Experts explain what winter would be like for COVID, RSV, the flu, and norovirus this winter and essential steps that one might take.

What more have experts explained?

Here is one that makes COVID stand out; the loss of the sense of taste or smell, something rarely seen with the other respiratory illnesses.

There are many respiratory diseases that have symptoms similar to those of COVID-19, like cough, shortness of breath, fever, body aches, congestion, and sore throat.

Furthermore, one apparent sign that sets COVID apart is loss of taste or smell, which isn’t common with other respiratory diseases.

Symptoms of COVID may also start out mild and then gradually become more severe.

There is one that makes COVID stand out: the loss of the sense of taste or smell, something rarely seen with other respiratory illnesses.

COVID-related symptoms may also be initial and subsequently worsen gradually.

Tracking COVID has changed a lot over the past four years. Far fewer individuals are taking tests and sharing the results with a healthcare provider, meaning most cases that are reported come from wastewater samples and emergency department patients.

According to Dr. David Weber, a professor of medicine at the University of North Carolina at Chapel Hill, “If you look at the numbers around the country, there’s been maybe a very slight bump post-Thanksgiving, but it seems to be fairly steady,” Yahoo Life reported.

Predictions for COVID-19 are more challenging because the virus is relatively recent than RSV or influenza, on which the experts have spent several years analyzing its spread.

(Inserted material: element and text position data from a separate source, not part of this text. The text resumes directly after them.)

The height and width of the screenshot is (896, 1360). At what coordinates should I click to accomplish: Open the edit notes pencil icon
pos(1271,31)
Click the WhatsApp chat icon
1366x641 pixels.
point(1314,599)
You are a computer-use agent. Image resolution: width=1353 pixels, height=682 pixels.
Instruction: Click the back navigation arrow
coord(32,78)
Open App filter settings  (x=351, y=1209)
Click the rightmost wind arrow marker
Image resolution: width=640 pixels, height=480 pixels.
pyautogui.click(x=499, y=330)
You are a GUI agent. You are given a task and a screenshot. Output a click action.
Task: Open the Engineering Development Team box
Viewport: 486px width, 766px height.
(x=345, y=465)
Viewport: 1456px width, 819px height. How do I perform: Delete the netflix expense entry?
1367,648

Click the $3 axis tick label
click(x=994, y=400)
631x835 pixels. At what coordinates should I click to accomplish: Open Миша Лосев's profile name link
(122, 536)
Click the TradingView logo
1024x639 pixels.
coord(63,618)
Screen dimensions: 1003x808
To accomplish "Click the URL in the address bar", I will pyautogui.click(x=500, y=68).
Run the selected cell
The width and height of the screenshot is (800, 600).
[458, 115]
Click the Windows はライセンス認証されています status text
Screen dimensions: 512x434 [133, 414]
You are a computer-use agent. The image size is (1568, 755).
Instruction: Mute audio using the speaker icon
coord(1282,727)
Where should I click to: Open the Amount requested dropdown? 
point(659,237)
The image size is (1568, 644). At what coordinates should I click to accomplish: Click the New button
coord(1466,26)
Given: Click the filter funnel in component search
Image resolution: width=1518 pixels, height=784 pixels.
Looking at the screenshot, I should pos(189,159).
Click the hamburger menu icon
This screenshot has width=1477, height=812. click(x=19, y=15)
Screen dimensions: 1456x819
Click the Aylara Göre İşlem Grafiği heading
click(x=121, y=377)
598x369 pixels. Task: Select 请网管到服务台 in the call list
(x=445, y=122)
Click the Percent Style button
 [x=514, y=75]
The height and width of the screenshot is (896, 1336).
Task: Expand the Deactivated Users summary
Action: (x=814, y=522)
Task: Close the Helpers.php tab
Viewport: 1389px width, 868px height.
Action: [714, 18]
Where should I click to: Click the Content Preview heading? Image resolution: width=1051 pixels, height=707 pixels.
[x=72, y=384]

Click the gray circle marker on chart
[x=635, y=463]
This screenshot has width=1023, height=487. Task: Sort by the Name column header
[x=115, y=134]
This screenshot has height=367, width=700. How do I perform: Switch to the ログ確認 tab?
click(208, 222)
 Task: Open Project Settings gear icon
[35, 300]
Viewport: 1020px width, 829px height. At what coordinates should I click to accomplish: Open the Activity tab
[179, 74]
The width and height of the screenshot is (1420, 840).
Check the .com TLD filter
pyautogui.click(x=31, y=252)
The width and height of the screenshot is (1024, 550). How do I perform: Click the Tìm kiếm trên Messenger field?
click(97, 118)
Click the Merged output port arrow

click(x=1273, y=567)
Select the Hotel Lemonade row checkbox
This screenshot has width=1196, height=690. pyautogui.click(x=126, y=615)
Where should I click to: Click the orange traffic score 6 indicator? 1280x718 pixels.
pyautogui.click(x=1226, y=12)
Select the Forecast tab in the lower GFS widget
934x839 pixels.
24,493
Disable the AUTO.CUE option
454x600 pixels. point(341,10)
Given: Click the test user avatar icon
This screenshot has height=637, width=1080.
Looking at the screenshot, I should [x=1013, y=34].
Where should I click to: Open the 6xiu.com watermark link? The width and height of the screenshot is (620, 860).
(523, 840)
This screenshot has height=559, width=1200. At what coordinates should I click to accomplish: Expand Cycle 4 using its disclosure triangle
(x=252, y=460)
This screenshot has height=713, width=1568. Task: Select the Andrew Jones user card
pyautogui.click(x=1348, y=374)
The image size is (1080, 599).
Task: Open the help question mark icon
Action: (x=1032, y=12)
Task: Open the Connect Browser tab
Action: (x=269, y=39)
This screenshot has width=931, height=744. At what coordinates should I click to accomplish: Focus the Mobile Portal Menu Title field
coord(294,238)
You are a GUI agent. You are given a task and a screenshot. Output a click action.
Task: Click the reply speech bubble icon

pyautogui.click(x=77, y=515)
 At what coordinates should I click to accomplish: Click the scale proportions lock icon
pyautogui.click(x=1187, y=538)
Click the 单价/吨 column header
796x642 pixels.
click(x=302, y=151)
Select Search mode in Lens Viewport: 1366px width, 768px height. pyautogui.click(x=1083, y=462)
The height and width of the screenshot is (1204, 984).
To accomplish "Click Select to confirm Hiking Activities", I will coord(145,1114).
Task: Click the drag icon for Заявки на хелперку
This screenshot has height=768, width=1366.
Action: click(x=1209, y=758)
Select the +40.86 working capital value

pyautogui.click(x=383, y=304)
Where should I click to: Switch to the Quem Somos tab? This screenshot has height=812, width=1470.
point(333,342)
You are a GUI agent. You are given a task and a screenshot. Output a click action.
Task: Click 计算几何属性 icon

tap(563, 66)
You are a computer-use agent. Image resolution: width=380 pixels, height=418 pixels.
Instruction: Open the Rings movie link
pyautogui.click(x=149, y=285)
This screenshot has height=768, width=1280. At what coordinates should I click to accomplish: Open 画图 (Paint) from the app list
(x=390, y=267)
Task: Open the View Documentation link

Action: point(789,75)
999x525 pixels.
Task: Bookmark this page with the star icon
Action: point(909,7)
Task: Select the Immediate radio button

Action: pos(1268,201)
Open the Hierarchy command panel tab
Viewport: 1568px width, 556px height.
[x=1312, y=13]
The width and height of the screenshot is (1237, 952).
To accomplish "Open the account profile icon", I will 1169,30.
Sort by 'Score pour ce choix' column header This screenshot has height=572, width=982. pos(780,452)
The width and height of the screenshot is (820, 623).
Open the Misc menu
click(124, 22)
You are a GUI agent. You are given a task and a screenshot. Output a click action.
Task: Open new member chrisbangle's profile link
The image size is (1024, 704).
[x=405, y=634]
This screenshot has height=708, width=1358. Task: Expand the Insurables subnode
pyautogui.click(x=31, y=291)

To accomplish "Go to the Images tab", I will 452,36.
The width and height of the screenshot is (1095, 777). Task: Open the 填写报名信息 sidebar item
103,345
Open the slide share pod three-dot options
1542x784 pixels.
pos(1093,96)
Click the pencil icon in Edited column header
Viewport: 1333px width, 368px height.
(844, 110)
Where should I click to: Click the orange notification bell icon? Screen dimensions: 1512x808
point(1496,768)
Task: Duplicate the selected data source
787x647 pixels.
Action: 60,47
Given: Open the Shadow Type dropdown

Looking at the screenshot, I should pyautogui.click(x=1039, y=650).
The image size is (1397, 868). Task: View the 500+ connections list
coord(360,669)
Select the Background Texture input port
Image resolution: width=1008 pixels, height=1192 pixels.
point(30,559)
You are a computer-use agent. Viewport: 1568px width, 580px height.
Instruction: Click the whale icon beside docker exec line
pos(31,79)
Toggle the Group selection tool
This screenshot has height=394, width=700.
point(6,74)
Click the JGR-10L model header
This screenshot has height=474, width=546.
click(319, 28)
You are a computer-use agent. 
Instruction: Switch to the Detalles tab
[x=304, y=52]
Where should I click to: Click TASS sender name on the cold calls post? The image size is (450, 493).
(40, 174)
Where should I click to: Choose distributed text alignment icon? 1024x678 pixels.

COVID has also blurred some of the typical pandemic seasons seen in other respiratory illnesses.

So, if it remains as active as it was during the last three years, one could assume there will be two outbreaks annually – in June and December, respectively.

For this winter’s COVID-19 surge, Justman added it could worsen to a rate higher than this past summer’s surge but still possibly not as bad as last winter.